Włoskie bombardowanie
Tylko dwie bramki padły w starciu NOVILION CONSULTING ze STANLEY B&D, jednak ten, kto myśli, że spotkanie było nudne, jest w olbrzymim błędzie. Emocji nie brakowało, a walka trwała do ostatnich sekund.

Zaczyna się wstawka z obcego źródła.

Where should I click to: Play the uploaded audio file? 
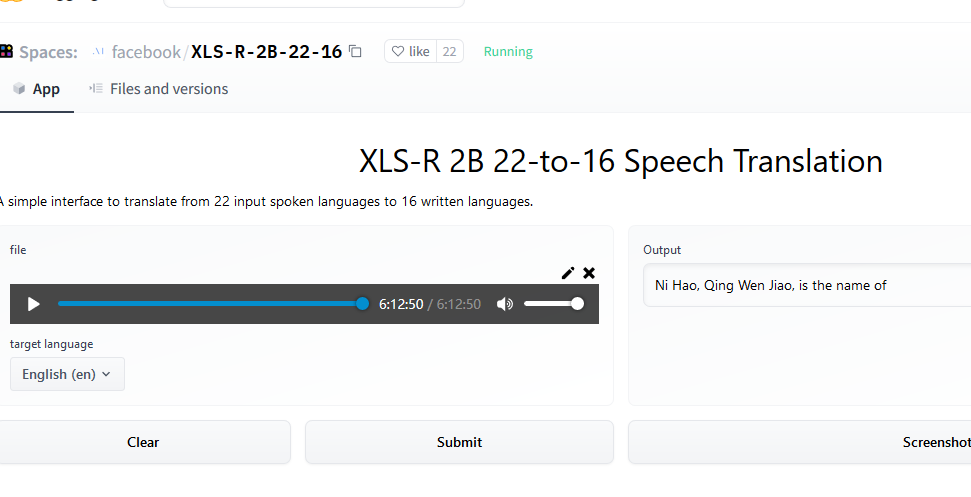tap(34, 304)
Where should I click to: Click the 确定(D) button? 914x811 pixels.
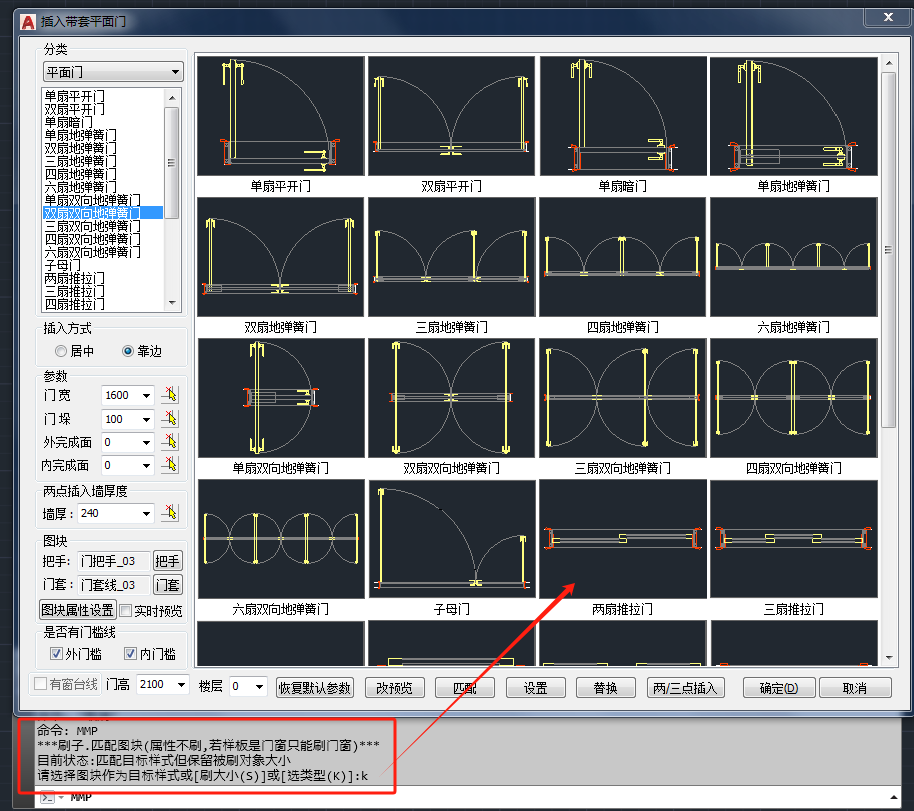(x=779, y=688)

Oba zespoły miały o co walczyć. Przed czwartkowym meczem w nieco lepszej sytuacji znajdował się NOVILION CONSULTING, mający pięć punktów przewagi nad bezpośrednim rywalem. Narzędziowcy nie zamierzali jednak rezygnować i potyczka zaczęła się dla nich wyśmienicie – już w 3. minucie potężnym strzałem popisał się Alessio Miniutello i strzegący bramki Przemek Marciniuk nie zdążył zareagować. Zdobyta bramka dodała pewności poczynaniom STANLEY B&D, wprowadzając za to dużą nerwowość u rywala. Gracze w żółto-czarnych trykotach grali bardzo mądrze, długo utrzymując się przy piłce, doskonale organizowali się również w obronie, nie pozwalając rozwinąć skrzydeł Grzegorzowi Arasimowiczowi. Do przerwy ekipa STANLEY B&D prowadziła 1:0, co zapowiadało spore emocje po zmianie stron.
I tak rzeczywiście było. NOVILION CONSULTING za wszelką cenę starał się doprowadzić do wyrównania, lecz nie mógł znaleźć recepty na dobrze dysponowanego oponenta. STANLEY B&D nie zmieniał swojej strategii – narzędziowcy konsekwentnie dążyli do celu, którym było zwycięstwo. Mijały kolejne minuty, a NOVILION CONSULTING nadal nie potrafił przedrzeć się przez szyki obronne rywala. Decydujący cios padł na cztery minuty przed końcem. Po raz kolejny dał o sobie znać Miniutello, który otrzymał piłkę od Michała Kwaśniewskiego i kolejną bombą nie dał szans bramkarzowi. Czwartkowa wiktoria pozwoliła żółto-czarnym awansować na pozycję lidera rozgrywek, NOVILION CONSULTING powalczy natomiast o miejsce w czołowej czwórce w kolejnych meczach.
Zawodnik meczu: Alessio Miniutello
Włoski ogier w szeregach STANLEY B&D rozstrzelał NOVILION CONSULTING. Wystarczyły dwie chwile nieuwagi, aby golkiper dwukrotnie musiał wyciągać piłkę z siatki. Urodzony bombardier!